In August 2016, the FASB issued ASU No. 2016-15, Statement of Cash Flows (Topic 230): Classification of Certain Cash Receipts and Cash Payments, or ASU 2016-15. ASU 2016-15 provides specific guidance on eight cash flow classification issues not specifically addressed by GAAP: debt prepayment or debt extinguishment costs; settlement of zero-coupon debt instruments; contingent consideration payments; proceeds from the settlement of insurance claims; proceeds from the settlement of corporate-owned life insurance policies; distributions from equity method investees; beneficial interests in securitization transactions; and separately identifiable cash flows and application of the predominance principle. The amendments in ASU 2016-15 are effective for interim and annual periods beginning after December 15, 2017. ASU 2016-15 should be applied using a retrospective transition method, unless it is impracticable to do so for some of the issues. In such case, the amendments for those issues would be applied prospectively as of the earliest date practicable. Early adoption is permitted. We are currently evaluating the provisions of ASU 2016-15 but do not expect ASU 2016-15 to have a significant impact on the presentation of cash receipts and cash payments within our consolidated statements of cash flows.



In October 2016, the FASB issued ASU 2016-16, Income Taxes (Topic 740): Intra-Entity Transfers of Assets Other than Inventory, which eliminates the exception that prohibits the recognition of current and deferred income tax effects for intra-entity transfers of assets other than inventory until the asset has been sold to an outside party.
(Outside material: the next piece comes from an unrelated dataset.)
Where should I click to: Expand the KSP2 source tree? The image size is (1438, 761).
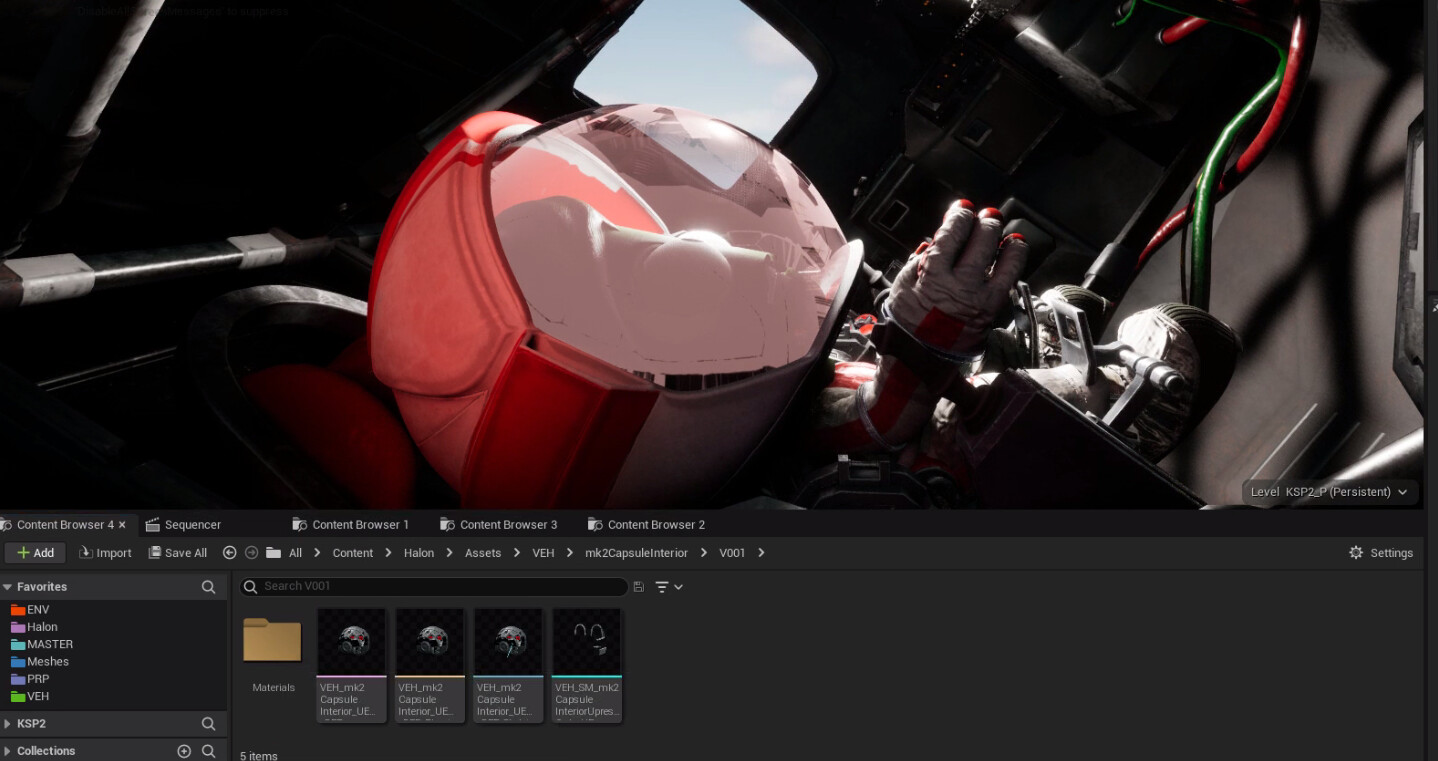pos(8,724)
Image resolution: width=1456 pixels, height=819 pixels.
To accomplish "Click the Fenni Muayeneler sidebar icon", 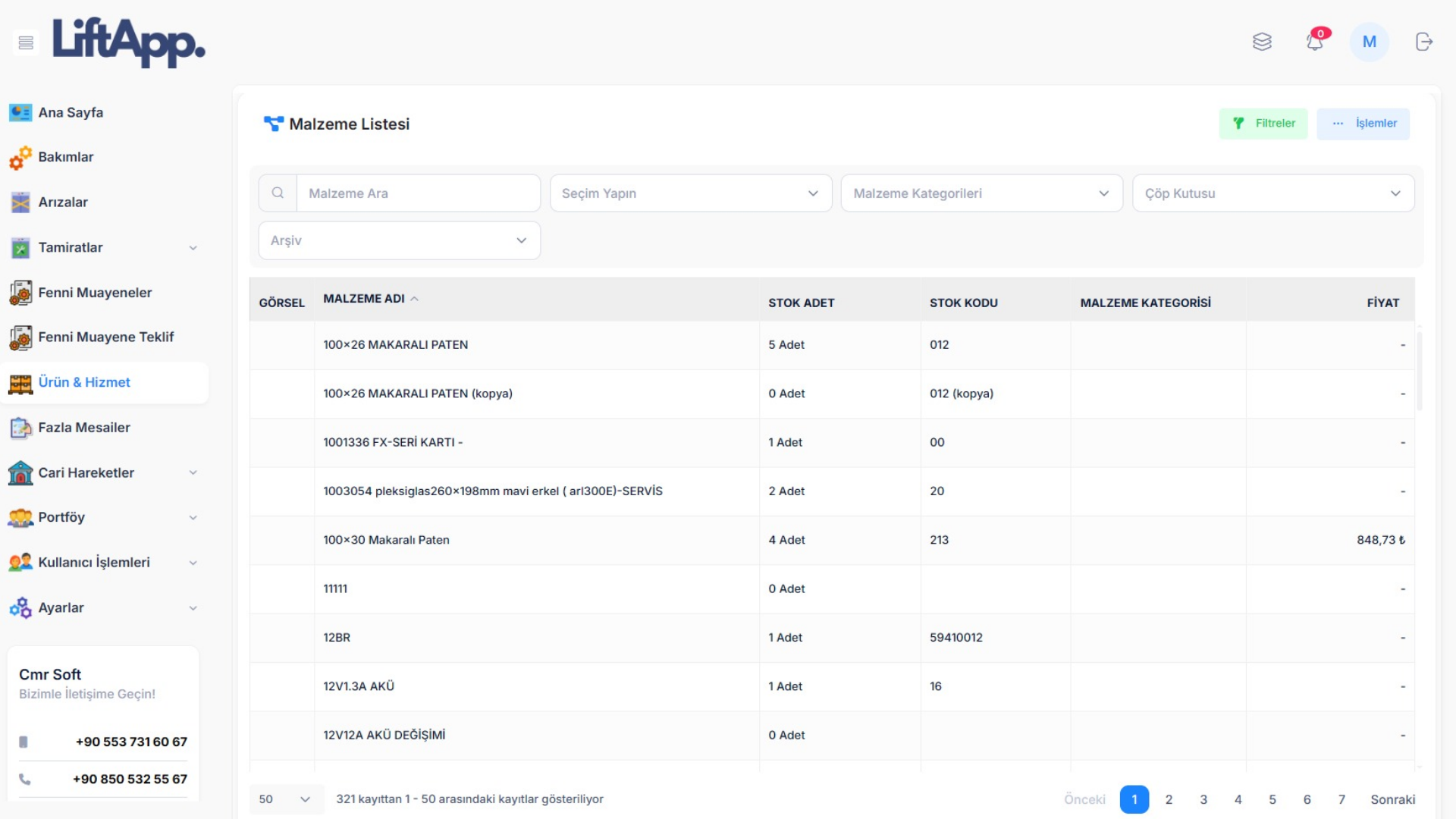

We will be required to adopt the amendments in this ASU in the annual and interim periods beginning January 1, 2018, with early adoption permitted at the beginning of an annual reporting period for which financial statements (interim or annual) have not been issued or made available for issuance. The application of the amendments will require the use of a modified retrospective basis through a cumulative-effect adjustment to retained earnings as of the beginning of the period of adoption. We are evaluating the standard and the impact it will have on our consolidated financial statements.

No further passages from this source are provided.